Ask HN: Request for feedback on my idea - webstartupper

I wrote some code to help me filter out good domains listed on GoDaddy Auctions from the bad ones. I wrote this for the following reasons -<p>1. GoDaddy does not show page rank, information on backlinks or pages crawled by google.<p>2. There are many domains that show a fake page rank by redirecting to a high page rank domain. I ended up buying such lemons :(<p>3. There are domains that do not show up when you do a google search for info:domainname.com. This is definitely something to be checked up on before buying a domain.<p>Since it worked for me, I figured it could help others out there who use GoDaddy Auctions. I would like your feedback on the following points -<p>1. Does this add value to others who use GoDaddy auctions?<p>2. What do you think about the usability of the app?<p>3. I thought the name was cute - Do you think I'd face any issues with it? (legal issues from GoDaddy)<p>4. How could I monetize it? Do you think its valuable enough to pay a monthly fee - $10 a month?<p>Here is the URL - http://www.gomommyauctions.com<p>Entries listed with a red page rank are potential scam domains.

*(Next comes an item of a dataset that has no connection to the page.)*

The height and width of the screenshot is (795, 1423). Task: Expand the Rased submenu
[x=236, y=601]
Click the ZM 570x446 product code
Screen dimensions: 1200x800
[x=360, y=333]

You can click on the page rank to get additional information on the domain that it is redirected to. You can also click on Google index and links to get additional information.<p>Please feel free to rip my idea to shreds. I can take the criticism :)
======
itsprofitbaron
First of all, I think I should point out that I released a free guide in 2007
showing people how to buy and sell domains whilst making a large profit on
them & this method involved GoDaddy Auctions (TDNam).

With regards to the service you are providing I think it’s one of the closest
offerings to my guide in doing the filtering for domains.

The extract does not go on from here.